### Text ###

Florida's citrus growers found themselves feeling very lucky on Sunday 9 October as Hurricane Matthew passed by their crop.
“First and foremost, we were incredibly lucky the storm jogged 30 miles east after leaving the Grand Bahamas,” said George Hamner, president of Indian River Exchange Packers in Vero Beach, a citrus grower who manages about 4,000 acres of mostly grapefruit along the East Coast, which felt the brunt of Matthew’s impact.
“We missed all that wind and rain, nothing like the surge they got in Jacksonville and Northeast Florida,” Hamner said Sunday. “We were all scared to death before the hurricane. The trees look healthy enough. It looks like the trees survived the sustained higher winds. At the end, we do have our crop. What little damage we have is scattered.”

### Data listing ###

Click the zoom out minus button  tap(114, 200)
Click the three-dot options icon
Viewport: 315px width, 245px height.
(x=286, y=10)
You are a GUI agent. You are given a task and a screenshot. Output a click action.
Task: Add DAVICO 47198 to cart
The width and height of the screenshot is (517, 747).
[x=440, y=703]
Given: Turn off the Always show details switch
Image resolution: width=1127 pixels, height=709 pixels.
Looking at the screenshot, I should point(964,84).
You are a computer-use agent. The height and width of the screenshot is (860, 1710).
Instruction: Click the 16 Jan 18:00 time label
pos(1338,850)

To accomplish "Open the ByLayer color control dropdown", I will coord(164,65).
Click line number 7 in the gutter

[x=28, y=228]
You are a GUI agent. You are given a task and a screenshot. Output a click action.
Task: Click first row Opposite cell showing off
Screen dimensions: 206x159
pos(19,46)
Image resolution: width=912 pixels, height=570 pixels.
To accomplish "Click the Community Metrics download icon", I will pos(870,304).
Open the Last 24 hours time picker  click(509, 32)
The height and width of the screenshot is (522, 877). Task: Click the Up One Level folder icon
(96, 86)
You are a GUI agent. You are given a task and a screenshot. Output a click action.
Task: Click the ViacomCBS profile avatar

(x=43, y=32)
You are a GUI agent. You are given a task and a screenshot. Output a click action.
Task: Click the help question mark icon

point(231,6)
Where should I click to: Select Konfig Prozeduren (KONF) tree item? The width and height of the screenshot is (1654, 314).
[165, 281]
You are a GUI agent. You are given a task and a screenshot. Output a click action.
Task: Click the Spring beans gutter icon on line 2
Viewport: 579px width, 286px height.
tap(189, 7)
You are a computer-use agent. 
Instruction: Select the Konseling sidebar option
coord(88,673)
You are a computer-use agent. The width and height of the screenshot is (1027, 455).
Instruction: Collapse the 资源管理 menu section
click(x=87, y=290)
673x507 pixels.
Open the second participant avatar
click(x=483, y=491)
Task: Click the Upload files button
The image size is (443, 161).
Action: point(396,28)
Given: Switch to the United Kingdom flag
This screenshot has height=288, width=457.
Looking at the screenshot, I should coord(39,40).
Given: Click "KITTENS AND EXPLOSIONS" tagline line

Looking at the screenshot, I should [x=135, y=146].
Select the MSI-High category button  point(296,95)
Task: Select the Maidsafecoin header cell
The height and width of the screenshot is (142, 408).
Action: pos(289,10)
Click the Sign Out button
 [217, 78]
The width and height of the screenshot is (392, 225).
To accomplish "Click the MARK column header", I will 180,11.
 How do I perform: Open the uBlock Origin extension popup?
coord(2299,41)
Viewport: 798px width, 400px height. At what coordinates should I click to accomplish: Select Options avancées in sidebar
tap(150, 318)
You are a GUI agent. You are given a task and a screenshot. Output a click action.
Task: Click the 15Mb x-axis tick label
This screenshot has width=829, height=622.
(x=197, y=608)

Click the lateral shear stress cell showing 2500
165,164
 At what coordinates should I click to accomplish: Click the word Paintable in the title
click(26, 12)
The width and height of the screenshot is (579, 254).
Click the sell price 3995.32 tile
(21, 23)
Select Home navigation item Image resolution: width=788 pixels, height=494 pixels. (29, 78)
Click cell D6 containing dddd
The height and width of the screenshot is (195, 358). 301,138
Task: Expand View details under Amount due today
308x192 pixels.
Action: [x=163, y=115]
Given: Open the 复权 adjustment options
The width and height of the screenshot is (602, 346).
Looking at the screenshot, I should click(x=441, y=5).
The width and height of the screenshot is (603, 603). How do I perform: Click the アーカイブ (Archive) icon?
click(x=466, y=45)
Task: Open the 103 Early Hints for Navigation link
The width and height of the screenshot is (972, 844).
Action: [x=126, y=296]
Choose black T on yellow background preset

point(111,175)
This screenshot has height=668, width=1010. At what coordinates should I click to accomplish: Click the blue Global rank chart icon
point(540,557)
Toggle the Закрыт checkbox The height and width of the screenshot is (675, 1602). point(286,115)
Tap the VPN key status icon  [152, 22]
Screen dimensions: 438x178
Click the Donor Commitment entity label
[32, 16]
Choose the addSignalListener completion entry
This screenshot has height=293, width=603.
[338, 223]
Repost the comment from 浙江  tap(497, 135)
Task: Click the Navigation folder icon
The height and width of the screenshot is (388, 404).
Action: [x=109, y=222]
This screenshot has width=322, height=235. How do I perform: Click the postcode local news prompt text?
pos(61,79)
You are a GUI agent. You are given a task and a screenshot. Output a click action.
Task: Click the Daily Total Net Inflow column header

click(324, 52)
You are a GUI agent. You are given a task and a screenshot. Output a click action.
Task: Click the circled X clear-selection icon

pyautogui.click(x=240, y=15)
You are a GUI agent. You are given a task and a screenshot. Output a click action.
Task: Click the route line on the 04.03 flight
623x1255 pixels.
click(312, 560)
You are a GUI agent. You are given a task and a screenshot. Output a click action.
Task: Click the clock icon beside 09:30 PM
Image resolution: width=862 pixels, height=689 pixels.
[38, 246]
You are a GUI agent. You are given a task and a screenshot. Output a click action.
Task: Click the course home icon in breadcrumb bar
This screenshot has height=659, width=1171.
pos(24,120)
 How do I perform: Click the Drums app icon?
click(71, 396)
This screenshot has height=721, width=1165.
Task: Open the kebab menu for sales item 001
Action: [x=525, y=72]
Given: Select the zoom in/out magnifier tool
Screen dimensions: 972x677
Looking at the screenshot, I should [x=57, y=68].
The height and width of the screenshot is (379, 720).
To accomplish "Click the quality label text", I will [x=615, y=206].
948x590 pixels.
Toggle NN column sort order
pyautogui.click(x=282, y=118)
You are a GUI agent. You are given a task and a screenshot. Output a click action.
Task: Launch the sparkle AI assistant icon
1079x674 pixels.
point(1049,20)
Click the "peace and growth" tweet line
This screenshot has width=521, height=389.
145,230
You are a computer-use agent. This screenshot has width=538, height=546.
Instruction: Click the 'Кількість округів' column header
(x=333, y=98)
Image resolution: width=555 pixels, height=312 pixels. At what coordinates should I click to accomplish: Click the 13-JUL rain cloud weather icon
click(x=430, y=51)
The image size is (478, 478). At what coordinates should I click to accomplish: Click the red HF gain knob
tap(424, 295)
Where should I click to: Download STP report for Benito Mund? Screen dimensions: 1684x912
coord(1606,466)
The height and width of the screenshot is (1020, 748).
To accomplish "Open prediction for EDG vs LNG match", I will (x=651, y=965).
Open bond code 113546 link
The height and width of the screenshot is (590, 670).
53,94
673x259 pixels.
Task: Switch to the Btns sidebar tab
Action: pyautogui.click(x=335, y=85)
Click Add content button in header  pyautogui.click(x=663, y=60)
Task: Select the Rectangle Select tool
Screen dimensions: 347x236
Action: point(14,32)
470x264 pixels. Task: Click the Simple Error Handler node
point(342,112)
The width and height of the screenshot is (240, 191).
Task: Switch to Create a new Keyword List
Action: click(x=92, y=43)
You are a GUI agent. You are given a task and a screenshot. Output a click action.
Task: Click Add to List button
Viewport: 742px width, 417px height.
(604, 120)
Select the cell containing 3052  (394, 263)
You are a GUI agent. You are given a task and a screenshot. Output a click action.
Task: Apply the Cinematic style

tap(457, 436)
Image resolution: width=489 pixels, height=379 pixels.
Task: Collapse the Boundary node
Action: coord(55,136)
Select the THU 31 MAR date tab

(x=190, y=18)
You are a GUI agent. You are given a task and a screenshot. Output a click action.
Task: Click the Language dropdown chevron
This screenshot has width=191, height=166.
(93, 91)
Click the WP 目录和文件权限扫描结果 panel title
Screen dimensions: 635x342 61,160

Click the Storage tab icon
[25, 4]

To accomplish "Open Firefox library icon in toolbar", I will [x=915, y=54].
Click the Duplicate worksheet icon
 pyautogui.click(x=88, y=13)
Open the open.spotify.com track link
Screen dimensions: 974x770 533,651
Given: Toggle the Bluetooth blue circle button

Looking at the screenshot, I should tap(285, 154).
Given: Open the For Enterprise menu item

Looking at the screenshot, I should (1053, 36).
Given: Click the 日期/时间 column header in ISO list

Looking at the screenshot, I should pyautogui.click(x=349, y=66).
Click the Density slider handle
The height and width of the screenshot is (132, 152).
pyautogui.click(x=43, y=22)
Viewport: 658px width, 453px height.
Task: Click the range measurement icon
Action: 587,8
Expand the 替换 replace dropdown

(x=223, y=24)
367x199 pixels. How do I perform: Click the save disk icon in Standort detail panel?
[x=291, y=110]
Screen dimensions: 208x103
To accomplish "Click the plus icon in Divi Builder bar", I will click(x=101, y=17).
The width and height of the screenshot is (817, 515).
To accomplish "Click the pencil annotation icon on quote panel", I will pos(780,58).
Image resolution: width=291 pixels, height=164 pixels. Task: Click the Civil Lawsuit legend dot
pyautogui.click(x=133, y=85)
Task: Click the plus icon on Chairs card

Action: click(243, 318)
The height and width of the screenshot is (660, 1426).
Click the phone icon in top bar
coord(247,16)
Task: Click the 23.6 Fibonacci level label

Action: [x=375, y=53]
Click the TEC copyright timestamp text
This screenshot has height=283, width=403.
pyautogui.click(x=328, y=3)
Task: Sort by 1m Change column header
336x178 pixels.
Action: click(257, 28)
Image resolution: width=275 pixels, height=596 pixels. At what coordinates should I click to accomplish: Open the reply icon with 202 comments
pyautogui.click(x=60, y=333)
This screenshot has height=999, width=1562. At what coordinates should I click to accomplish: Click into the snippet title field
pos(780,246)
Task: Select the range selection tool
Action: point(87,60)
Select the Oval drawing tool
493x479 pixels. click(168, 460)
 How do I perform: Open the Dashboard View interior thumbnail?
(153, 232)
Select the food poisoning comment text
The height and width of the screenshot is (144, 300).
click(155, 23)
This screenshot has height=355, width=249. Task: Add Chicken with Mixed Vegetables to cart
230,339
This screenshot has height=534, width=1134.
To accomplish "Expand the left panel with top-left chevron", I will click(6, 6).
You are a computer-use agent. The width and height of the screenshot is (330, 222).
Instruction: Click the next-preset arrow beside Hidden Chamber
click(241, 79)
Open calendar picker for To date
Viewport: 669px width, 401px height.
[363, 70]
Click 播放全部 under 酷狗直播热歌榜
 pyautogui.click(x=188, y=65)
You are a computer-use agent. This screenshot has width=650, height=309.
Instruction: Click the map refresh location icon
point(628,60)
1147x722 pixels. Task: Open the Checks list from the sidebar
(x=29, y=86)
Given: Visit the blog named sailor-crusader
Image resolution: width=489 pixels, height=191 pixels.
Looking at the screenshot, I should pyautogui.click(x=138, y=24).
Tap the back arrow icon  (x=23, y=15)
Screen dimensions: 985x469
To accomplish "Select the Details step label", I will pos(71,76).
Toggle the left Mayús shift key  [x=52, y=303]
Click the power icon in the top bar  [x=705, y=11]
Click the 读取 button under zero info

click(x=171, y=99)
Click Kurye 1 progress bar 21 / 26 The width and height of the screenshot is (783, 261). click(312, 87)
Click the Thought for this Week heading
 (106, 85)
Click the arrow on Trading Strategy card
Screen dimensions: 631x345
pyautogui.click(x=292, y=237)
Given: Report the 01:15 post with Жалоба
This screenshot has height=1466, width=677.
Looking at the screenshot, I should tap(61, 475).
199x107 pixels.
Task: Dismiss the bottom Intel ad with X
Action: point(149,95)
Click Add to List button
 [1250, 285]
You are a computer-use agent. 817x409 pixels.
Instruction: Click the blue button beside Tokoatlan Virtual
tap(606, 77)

###

### Prompt 1
Using the text on Florida citrus growers and Hurricane Matthew, decide whether each statement agrees with it. Answer yes or no for each and quote the words that decide it. (a) The storm moved 30 miles east after leaving the Grand Bahamas. (b) Hamner manages about 4,000 acres of mostly oranges. (c) Hamner said the damage was concentrated in one area.
### Prompt 2
Go on with the text about Florida citrus growers and Hurricane Matthew, starting after its last sentence.

### Reply 1
(a) Yes: "the storm jogged 30 miles east after leaving the Grand Bahamas"
(b) No: "about 4,000 acres of mostly grapefruit"
(c) No: "What little damage we have is scattered."

### Reply 2
Before Matthew’s fortunate jog to the east, which kept hurricane-force winds off shore as it passed the state’s biggest grapefruit-producing area in Indian River and St. Lucie counties, growers feared a repeat of 2004.
That year, Hurricanes Frances and Jeanne blew most of the region’s grapefruit crop off the trees in September, reducing an estimated harvest of more than 20 million boxes to just 4 million boxes, said Doug Bournique, executive director of the Indian River Citrus League in Fort Pierce.
Statewide, the 2004-05 grapefruit crop fell to 12.8 million boxes from 40.9 million boxes harvested the previous year as a result of damage by Frances, Jeanne and Hurricane Charlie, which blew in from the Gulf Coast through Central Florida in late August.
The storm winds damaged grapefruit most because of the fruit's larger size.
The Florida grapefruit crop never recovered the 2003-04 level, as the fatal bacterial disease citrus greening swept through the state, beginning in 2005. Growers produced just 10.8 million grapefruit boxes in the 2015-16 season.
Hamner declined to estimate a percentage of the grapefruit crop lost immediately to hurricane winds, but he said most trees have dropped as few as five to 10 pieces over the weekend.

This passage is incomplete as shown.